[Material provided Boundary: Start]
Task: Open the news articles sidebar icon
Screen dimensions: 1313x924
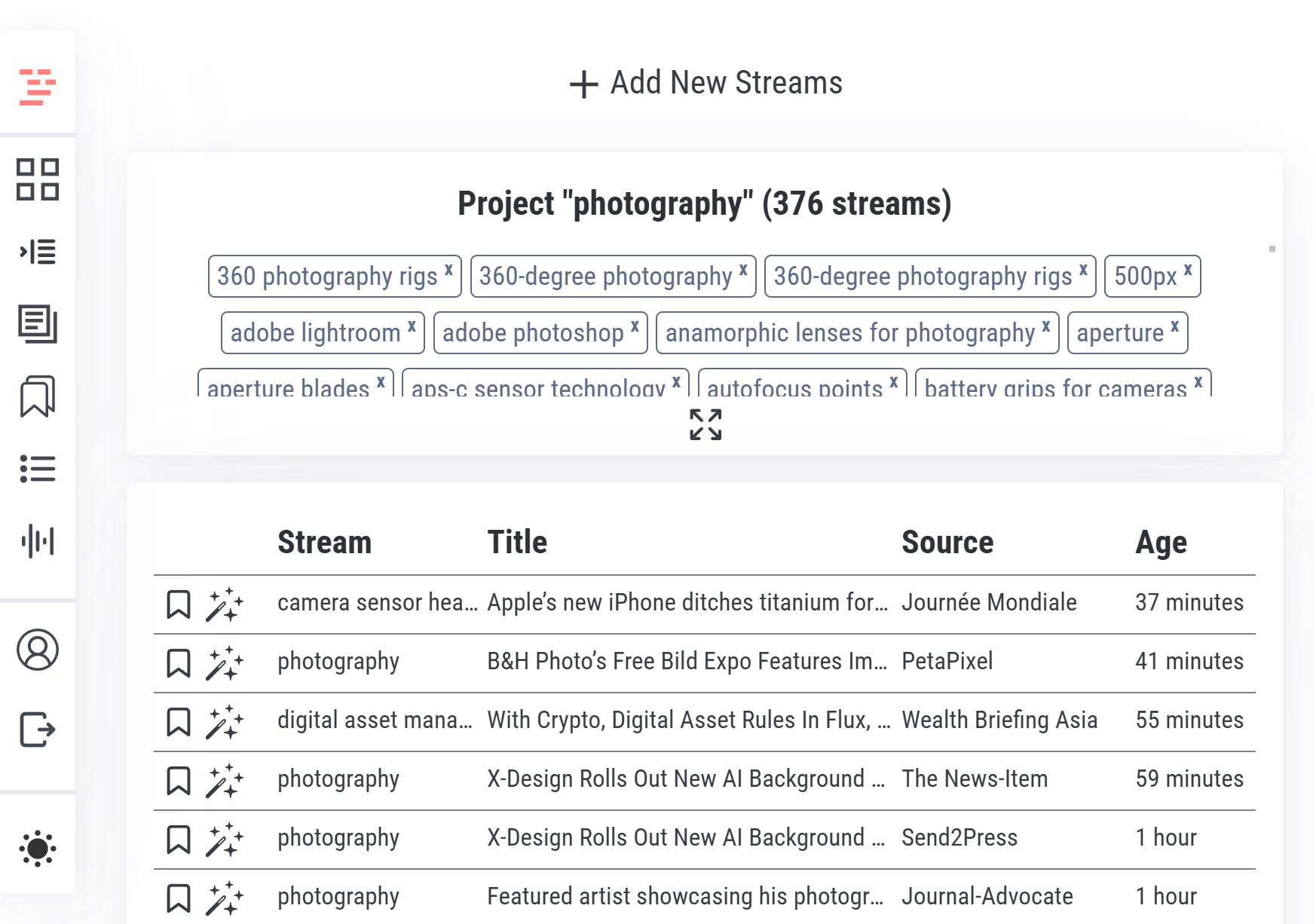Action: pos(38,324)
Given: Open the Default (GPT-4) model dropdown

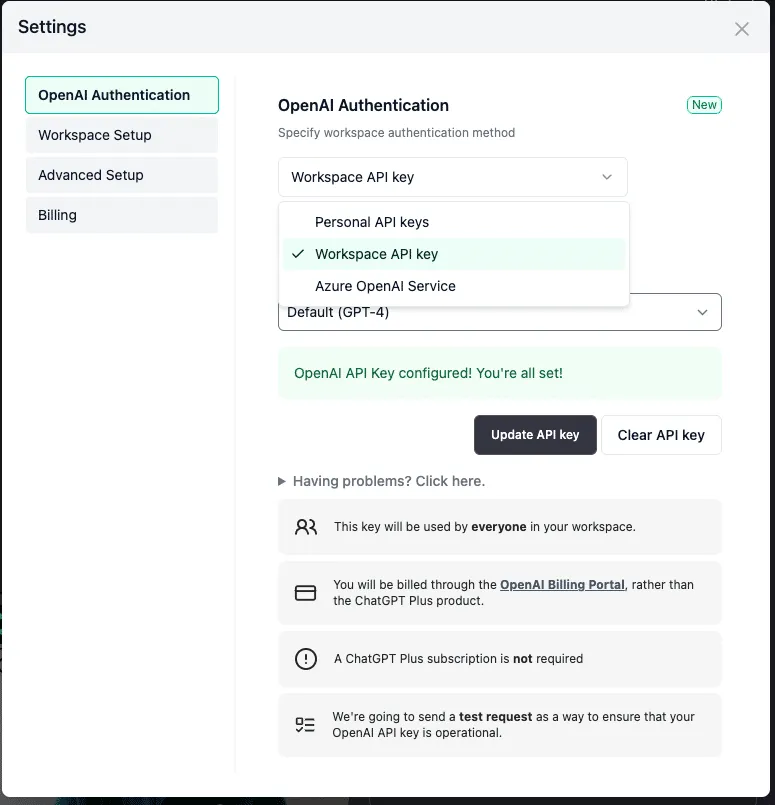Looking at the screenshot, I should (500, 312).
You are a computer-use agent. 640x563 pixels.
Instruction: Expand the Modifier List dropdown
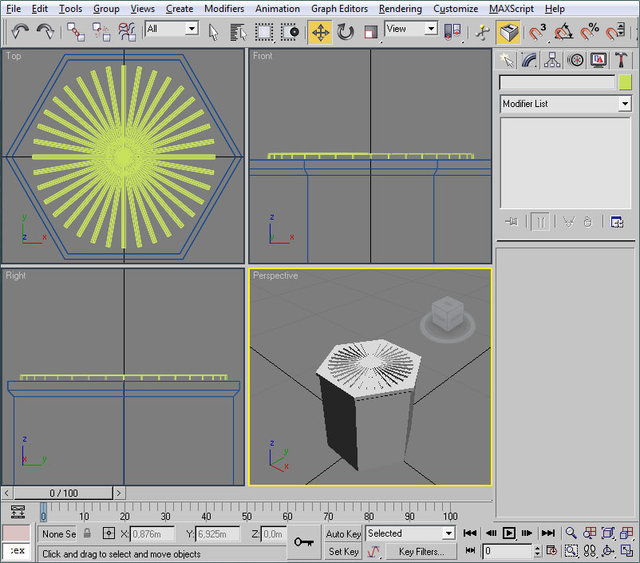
[Material provided Boundary: End]
§ **Task objective**
Please set down, word for word, the lines starting at the line that holds "Given: Open the" and running to the end of the listing, with no pictures.

§ **Task response**
Given: Open the Default (GPT-4) model dropdown

Looking at the screenshot, I should (500, 312).
You are a computer-use agent. 640x563 pixels.
Instruction: Expand the Modifier List dropdown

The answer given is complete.